En réponse à liloupilou...

Tout d'abord, excusez-moi de vous répondre si tardivement. Je viens seulement de voir votre témoignage. Il me touche beaucoup car je perçois très bien votre souffrance et votre tiraillement. Tout cela est si semblable à ce que j'ai toujours vécu. Comme je vous comprends.
Vos parents, comme les miens, d'ailleurs, semblent n'avoir rien d'autre comme centre d'intérêt que leurs enfants et descendants. C'est comme s'ils n'existaient pas par et pour eux-mêmes. Ils existent à travers vous, à travers moi, et leur descendance. Ils éprouvent le besoin de tout dominer, de tout régenter. Ils sont étouffants, castrateurs.
Ils est difficile pour nous, enfants-adultes de parents toxiques, de nous rendre compte de ce qu'est une relation familiale normale, harmonieuse, puisque nous avons toujours été étouffés, dominés. Nous ne connaissons que cela depuis toujours et nous n'arrivons pas à nous extraire de ce modèle. Car le travail de sape de notre personnalité a commencé depuis que nous sommes tout petits. Nous n'avons aucun point de référence qui nous soit propre, en accord avec notre personnalité, puisque cette personnalité a été écrasée "pour notre bien" depuis toujours.
Liloupilou, sachez que ce sentiment de culpabilité que vous ressentez est normal. Je le ressens aussi. Nos parents nous ont fait croire qu'ils sont merveilleux, parfaits, qu'ils ont toujours agi pour notre bien, qu'ils ont tout fait pour nous et nos propres enfants.
Ils nous ont tellement écrasés que nous n'avons pas appris à nous faire confiance à nous-mêmes. Ils nous ont seulement appris à leur faire confiance à eux. C'est une façon de nous manipuler, de diriger notre vie.
Tout ce que vous racontez de votre vie, je l'ai vécu. Je me sens si proche de vous.
Je vis encore dans la souffrance aujourd'hui, mais je m'extirpe lentement de ce marécage dans lequel on me tenait enlisée depuis toujours.
Si je me permets de vous en parler, c'est pour vous aider, vous montrer qu'il est possible de s'en sortir. Mais c'est difficile.
J'ai complètement coupé les ponts avec mes parents, depuis à peu près deux mois et demi. Il continuent néanmoins à voir mes enfants (qui eux veulent rester en contact), à les remonter contre moi et à les manipuler. Pourtant, je tiens bon. Je ne cèderai plus jamais.
J'ai coupé les ponts suite à leur refus de ma relation avec mon ami. Chaque fois que j'ai eu une relation, ils ont trouvé à dire. Il faudrait un beau-fils sur mesure, à leur propre goût. (eux aussi sont obnubilés par l'idée que quelqun pourrait profiter un jour de leur argent... Selon eux, les hommes qui s'intéressent à moi n'en veulent qu'à leurs biens, espèrent un futur héritage...)
J'ai décidé de ne pas céder, et la seule solution a été de couper les ponts.

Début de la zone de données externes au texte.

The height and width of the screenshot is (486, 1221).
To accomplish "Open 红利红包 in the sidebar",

Voyez-vous, Liloupilou, depuis lors, je suis la "puante" de la famille. Plus personne n'a de contact avec moi. Quel bel amour, n'est-ce pas ? J'étais acceptée tant que je me pliais, tant que je m'écrasais, tant que je rentrais dans le rang.
Où est l'amour, le respect de ma personne dans tout cela ? Il n'existe pas, tout simplement.
Le choix de couper les ponts est difficile, mais libérateur. J'ai beaucoup pleuré. Mais ça va mieux. Je ne pleurais pas de ne plus les voir; je pleurais sur moi-même. J'ai été obligée d'accepter que moi, Ancolie, 40 ans, avec mes qualités et mes défauts, mon côté un peu "farfelu" et original, je ne suis pas aimée par les gens qui m'ont donné la vie. Ils aiment l'image qu'ils se sont fait de moi; ils aiment une personne soumise qu'ils contrôlent. Mais ils ne m'aiment pas moi.

Serait-ce votre cas, à vous aussi ? Vous reconnaîtriez-vous à travers mes mots ?

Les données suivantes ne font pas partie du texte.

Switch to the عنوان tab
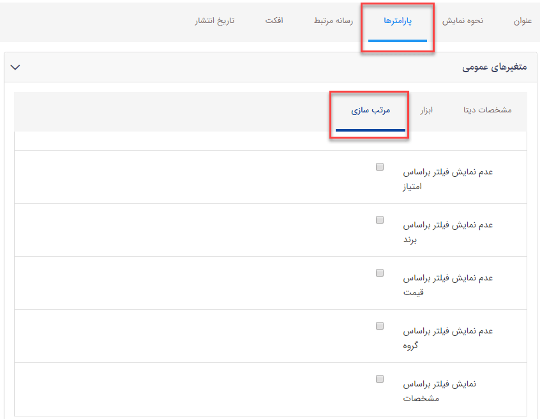click(522, 20)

Aujourd'hui, je me reconstruis, petit à petit. J'apprends tout doucement à me faire confiance, à m'aimer pour ce que je suis.

Liloupilou, je vous en prie, ne culpabilisez pas. Vous êtes sur le bonne route. Ces sont vos parents qui sont malades; malades de pouvoir, de besoin d'écraser, de diriger.
Aimer l'autre, c'est accepter qu'il soit libre et lui-même, c'est l'accepter tel qu'il est. Ni vos parents, ni les miens, ne sont, me semble-t-il, capables de ce véritable Amour.
Courage. Pensez que vous avez un mari pour vous soutenir (ce que je n'ai même pas, moi). Vous n'êtes pas seule. Cet homme vous aime puisqu'il a supporté cette situation si longtemps.
Les parents toxiques (Et c'est bien ce que sont vos parents) nous forcent toujours, à un moment donné de notre vie, à faire un choix. C'est la différence avec des parents ouverts et aimants. Vous êtes aujourd'hui face à ce choix. Courage !
Je serai heureuse de vous lire à nouveau.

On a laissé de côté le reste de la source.